Faire preuve de patience
À l’Institut Pasteur, Olivier Schwartz reste toutefois optimiste quant à la découverte d’un traitement spécifique au Covid, efficace et facile d’usage : « De nombreux labos travaillent sur de petites molécules antivirales qui bloquent la multiplication du virus dans l’organisme dès le début. » Pfizer développe actuellement un « inhibiteur de protéase » (la protéase étant l’élément du virus qui lui permet de se multiplier dans le corps) dont la fonction est de bloquer le Covid dès qu’on est infecté. L’essai clinique n’en est qu’à la phase 1 et ne concerne que quelques dizaines de volontaires. Il faut faire preuve de patience.
Selon l’ANSM, le développement des anticorps monoclonaux est au stade le plus avancé. Ils devraient bénéficier d’une autorisation de mise sur le marché dès cet automne. Quant aux antiviraux de Pfizer et de Roche, entre autres laboratoires, il faudra attendre fin 2021 ou début 2022. « Le médicament sera complémentaire du vaccin : d’une part car il peut y avoir une réduction de l’efficacité du vaccin en raison des variants. D’autre part car il faudra bien traiter les personnes non vaccinées. Enfin, il faut trouver une solution pour les personnes immunodéprimées qui ne répondent pas aux vaccins, quels qu’ils soient, » précise Alban Dhanani.
En attendant, la vaccination permet toujours de bloquer le virus : « Le vaccin mime l’infection sans qu’on en ait les inconvénients, défend Eric Billy. Elle induit la réponse immunitaire sans endommager le corps. »

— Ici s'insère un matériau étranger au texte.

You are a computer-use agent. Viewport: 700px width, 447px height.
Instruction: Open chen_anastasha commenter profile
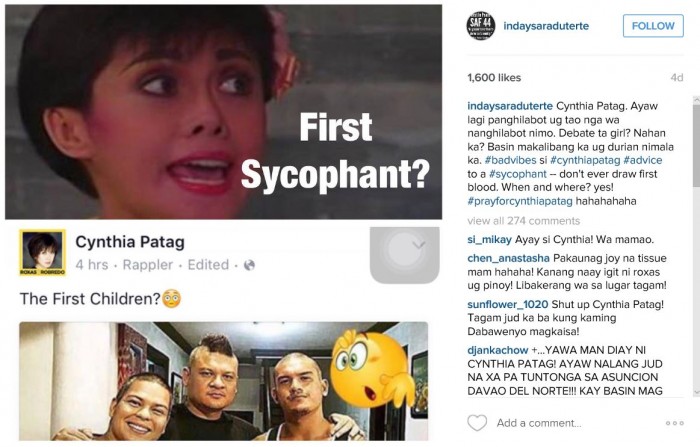tap(508, 258)
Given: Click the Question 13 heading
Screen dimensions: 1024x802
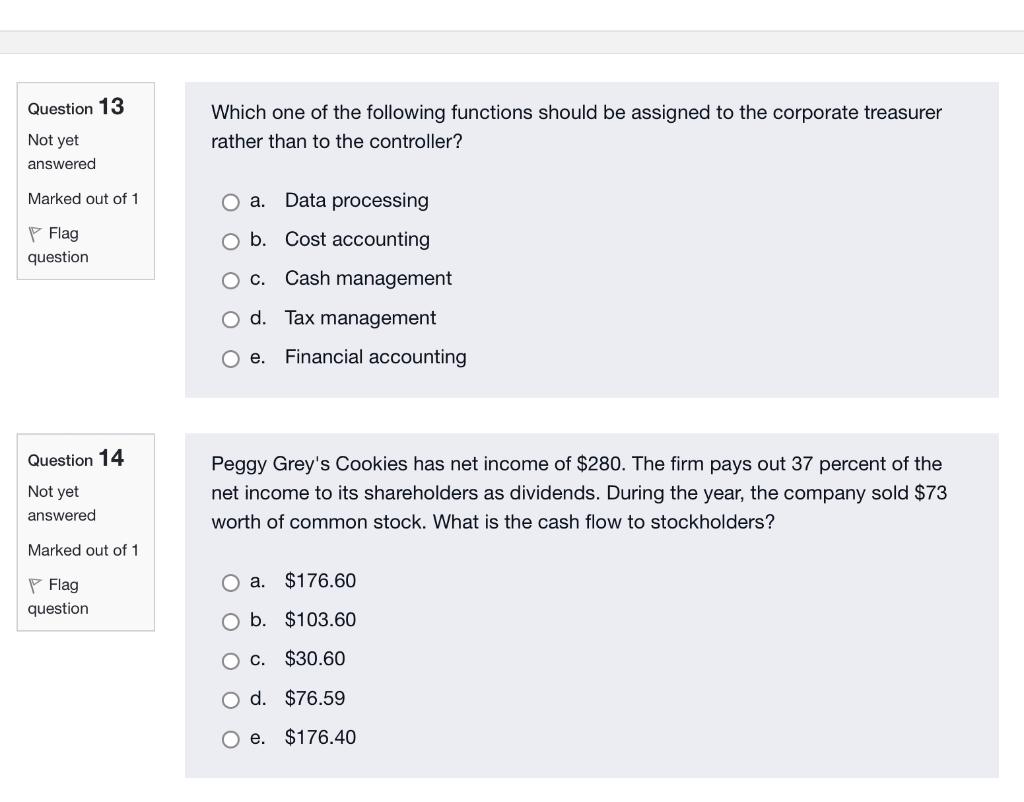Looking at the screenshot, I should 76,107.
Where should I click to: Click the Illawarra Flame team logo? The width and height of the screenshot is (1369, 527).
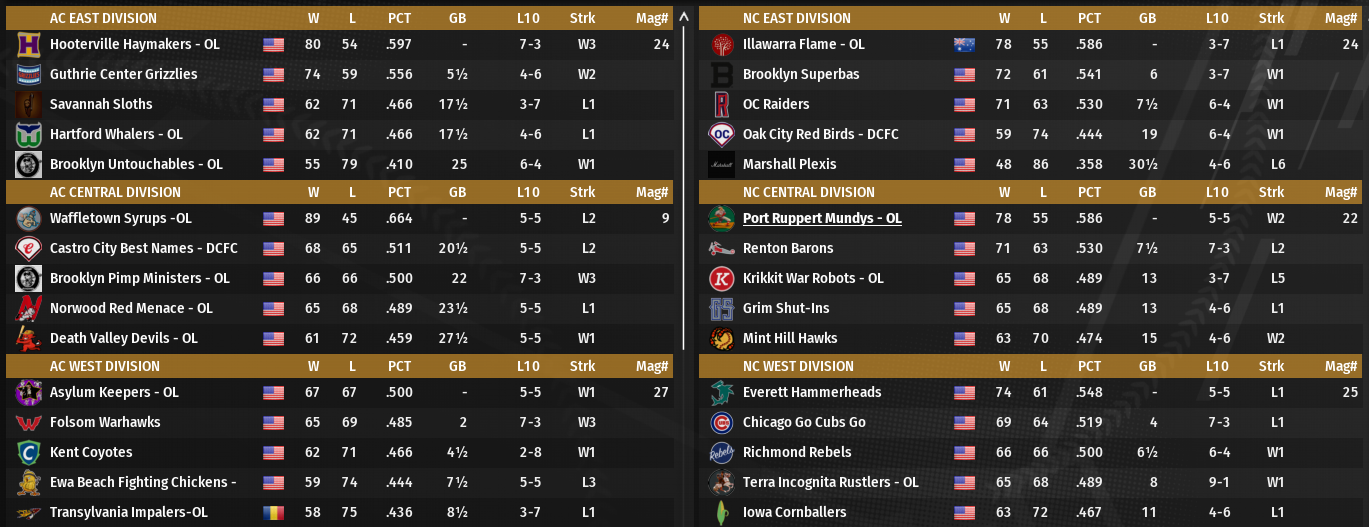coord(721,45)
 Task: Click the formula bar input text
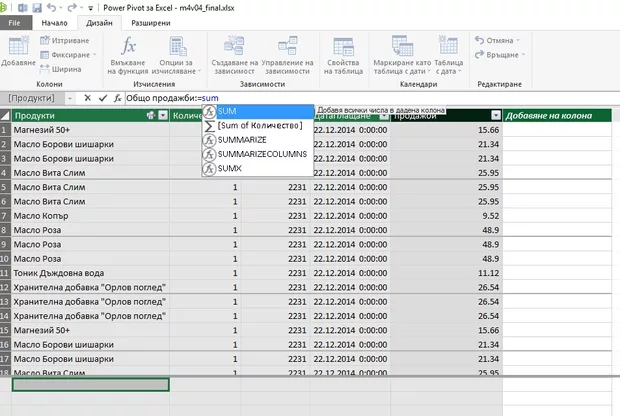coord(170,98)
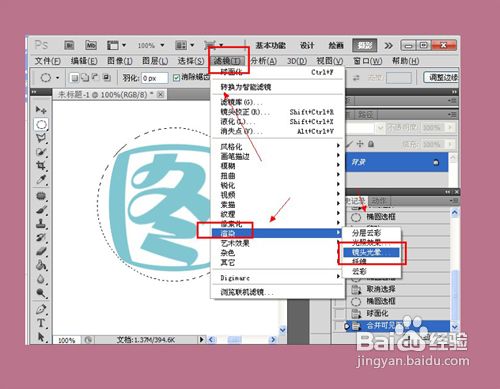Select the Clone Stamp tool
500x389 pixels.
click(41, 223)
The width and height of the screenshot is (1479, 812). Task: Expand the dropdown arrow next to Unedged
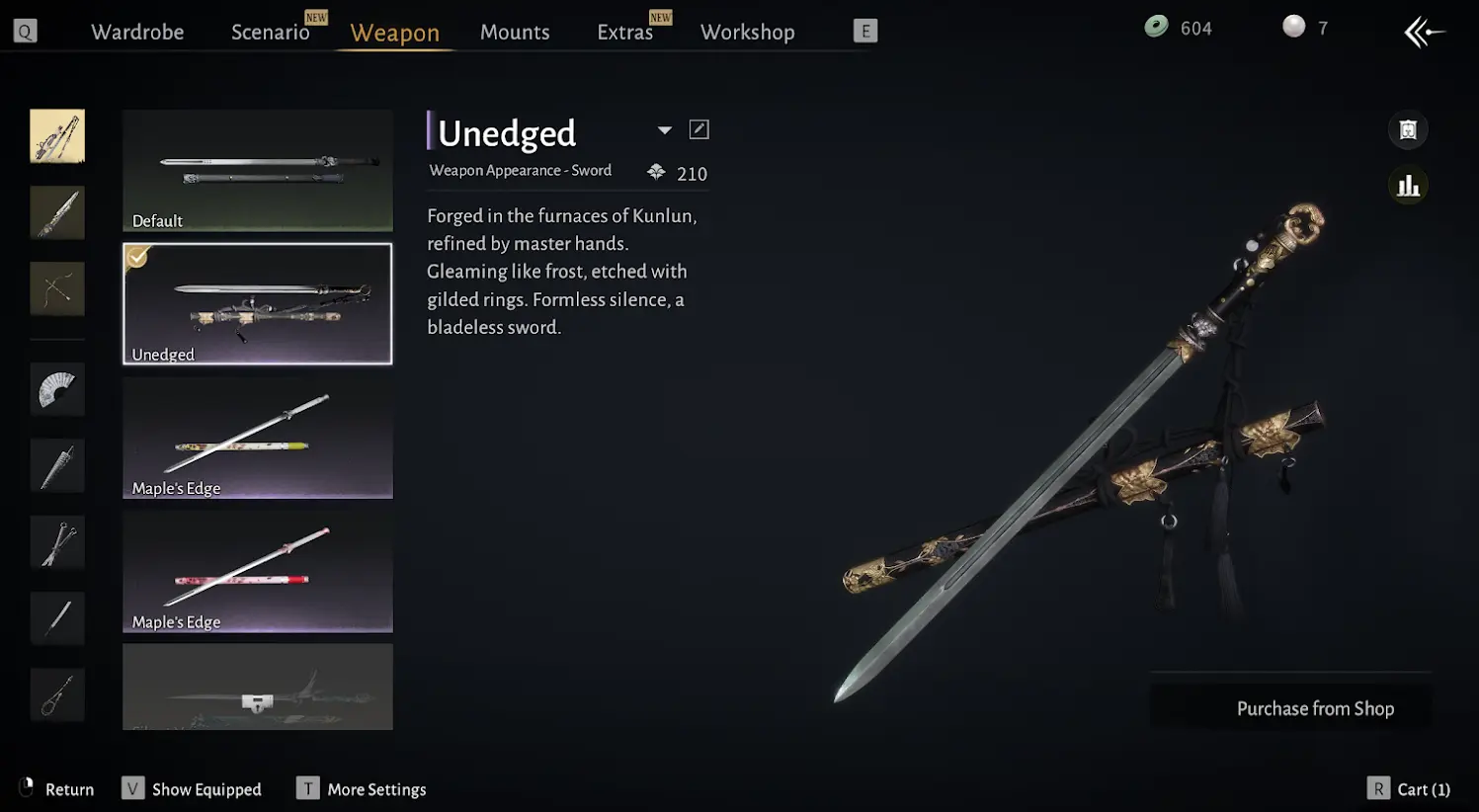[665, 130]
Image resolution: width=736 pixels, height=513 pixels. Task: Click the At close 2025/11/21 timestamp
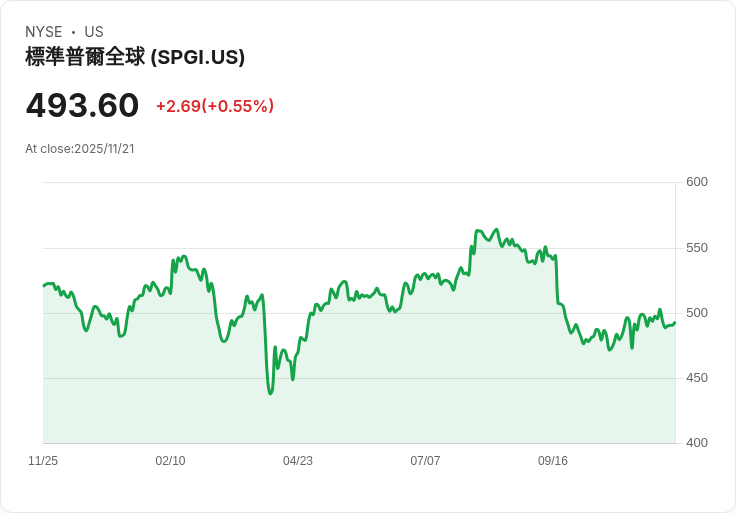(x=80, y=149)
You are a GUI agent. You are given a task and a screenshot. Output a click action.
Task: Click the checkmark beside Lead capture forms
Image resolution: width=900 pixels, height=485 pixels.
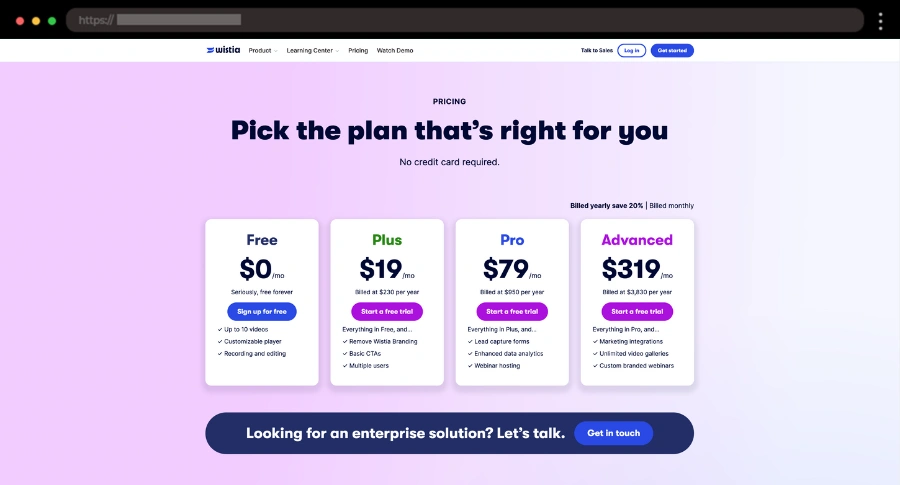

Les anticorps monoclonaux, qu’est-ce ?
Les anticorps dits « monoclonaux » sont l’une des pistes sérieuses pour traiter le Covid-19. Selon le Vidal, ce sont « des anticorps fabriqués par des cellules en culture pour traiter des maladies spécifiques ». En France, plus de 30 anticorps monoclonaux sont commercialisés pour traiter des maladies inflammatoires chroniques, comme la maladie de Crohn, la polyarthrite rhumatoïde, le psoriasis, des cancers et d’éventuels rejets de greffe. Ils ont révolutionné la prise en charge de nombreuses maladies. Leur dénomination se termine par « mab » (pour « Monoclonal AntiBodies ») : casirivimab, indevimab, par exemple, pour traiter le Covid. Pour l’heure, dans des cas très spécifiques et sans autre solution thérapeutique, ils peuvent être prescrits, en « accès précoce » (ce qui est permis par la loi), en attendant l’autorisation de mise sur le marché cet automne, selon l’ANSM.